The notorious Internet Research Agency, accused of spearheading an online disinformation campaign, was hit, along with three prominent banks VEB, Rossiya and Promsvyazbank.
Among those added to the blacklist was businessman Yevgeny Prigozhin, a close ally of Putin's and alleged founder of the mercenary group Wagner that is accused of sending fighters to Ukraine and other hotspots.
Prigozhin, purported to be behind the Internet Research agency, was already sanctioned by the EU over Wagner's involvement in Libya. His wife and mother were put under sanctions.
Those targeted for spreading government "propaganda" included RT's Margarita Simonyan, foreign ministry spokeswoman Maria Zakharova and pro-Kremlin broadcasters Vladimir Solovyev and Pyotr Tolstoy.
The heads of the state-owned VEB and VTB banks were also on the list.
The EU in addition took a broader swipe at Russia's economy by moving to limit the access for Moscow's sovereign debt to European financial markets.
It also imposed an import ban on goods coming to the bloc from the separatist Donetsk and Lugansk territories.
The EU has said the sanctions are just the first part of a package of "unprecedented" measures it has prepared against Russia and that it is holding the rest back in case the Kremlin launches a full-scale attack on Ukraine.
Nord Stream 2 pipeline 'dead'
The United States declared the Kremlin's prize geopolitical energy project, Nord Stream 2, "dead" on Wednesday after the latest sanctions imposed in retaliation for what the West says is Russia's start to an invasion of Ukraine.
The escalation in US and European blows against the Russian economy came as Washington declared Russia to be on the cusp of sending troops into Ukraine, where President Vladimir Putin has already ordered his troops to conduct "peacekeeping" in two separatist enclaves.
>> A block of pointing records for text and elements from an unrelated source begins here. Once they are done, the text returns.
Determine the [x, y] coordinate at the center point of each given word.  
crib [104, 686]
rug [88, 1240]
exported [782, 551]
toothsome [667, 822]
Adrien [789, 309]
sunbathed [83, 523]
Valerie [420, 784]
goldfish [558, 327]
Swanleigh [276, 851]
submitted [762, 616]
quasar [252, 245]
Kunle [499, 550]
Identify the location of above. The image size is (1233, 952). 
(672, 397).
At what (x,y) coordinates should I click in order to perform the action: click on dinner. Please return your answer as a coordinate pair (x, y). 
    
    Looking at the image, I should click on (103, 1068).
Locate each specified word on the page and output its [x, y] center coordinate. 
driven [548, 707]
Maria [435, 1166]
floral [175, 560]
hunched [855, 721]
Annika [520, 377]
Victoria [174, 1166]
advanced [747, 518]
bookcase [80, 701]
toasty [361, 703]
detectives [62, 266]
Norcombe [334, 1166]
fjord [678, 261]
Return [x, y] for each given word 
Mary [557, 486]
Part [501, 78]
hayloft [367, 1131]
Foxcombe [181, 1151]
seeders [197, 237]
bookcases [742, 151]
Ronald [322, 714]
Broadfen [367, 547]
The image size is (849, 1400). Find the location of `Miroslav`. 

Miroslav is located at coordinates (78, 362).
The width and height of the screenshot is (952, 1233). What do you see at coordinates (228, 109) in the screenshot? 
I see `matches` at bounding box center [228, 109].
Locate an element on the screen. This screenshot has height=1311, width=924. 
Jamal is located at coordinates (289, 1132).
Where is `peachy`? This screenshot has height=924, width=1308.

President Joe Biden's targeting of Nord Stream 2 -- one of energy-rich Russia's highest-profile initiatives -- adds to Western sanctions announced Tuesday against two Russian banks, Moscow's sovereign debt, several oligarchs and other measures.
Western capitals hope the threats of economic damage are so great they will hold Putin back from sending a huge military force camped next to Ukraine to invade beyond the borders of the two enclaves, which are already outside the Ukrainian government's control.